A total of 25 participants were included in this study. Eight of these participants were willing to participate in a second assessment to either perform other activities (basic and daily-life activities) or to perform activities at a different location (laboratory/home). Table 1 presents the number of unique participants included per activity in each of the locations (numbers between brackets). The large differences in the number of participants per activity are due to the ability of the participants; the availability of a bed, staircase, bike, and so forth; and/or due to limited time.

3.1. “Upright Position”

The main results are presented in Table 2. Overall, the Activ8 underestimated the class “upright position” (difference Activ8 versus video −3.8%), ranging from −0.5 to −7.0% for the different activity protocols at the different locations. Figure 2 shows that the total difference between the Activ8 and the video recording was due to differences in about half of the participants of which in most of them “upright position” was underestimated. The agreement between the Activ8 and the video recording ranged from 82.2 to 97.6%.
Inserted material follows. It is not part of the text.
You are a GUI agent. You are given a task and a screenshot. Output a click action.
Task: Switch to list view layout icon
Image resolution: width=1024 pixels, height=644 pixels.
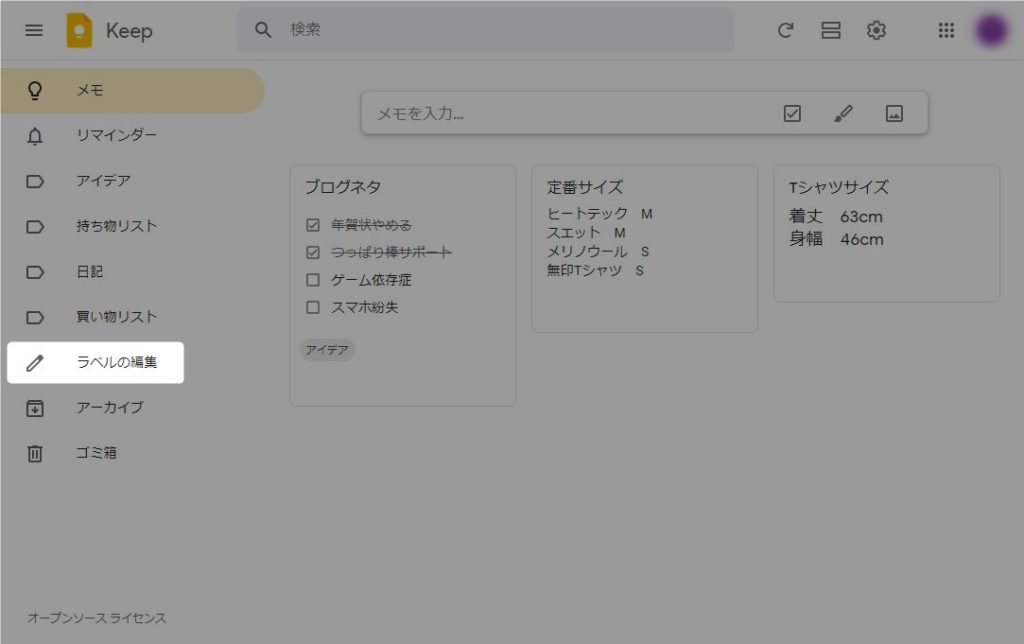click(830, 30)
3.2. Components of “Upright Position”

In the basic activities, analysis of the components of “upright position” shows that the Activ8 overestimated the class “standing” (difference Activ8 versus video: laboratory 14.3%; home 1.3%) and underestimated the class “walking/running” (difference Activ8 versus video: laboratory −7.5%; home −6.1%) (Table 2). The variability in the individual differences between the Activ8 and the video recording for “standing” was due to differences in about half of the participants, although dominated by four participants. For “walking/running”, more participants had a difference between the Activ8 and the video recording, but it was here dominated by four participants as well, of which three were the same as those for “standing”. Table 3 (part A) shows the classification of the Activ8 and of the video recording for a part of the daily-life activities in the laboratory. The video class “standing with leg movements” was more or less equal to the difference between the Activ8 classification and the video classification of the class “walking”.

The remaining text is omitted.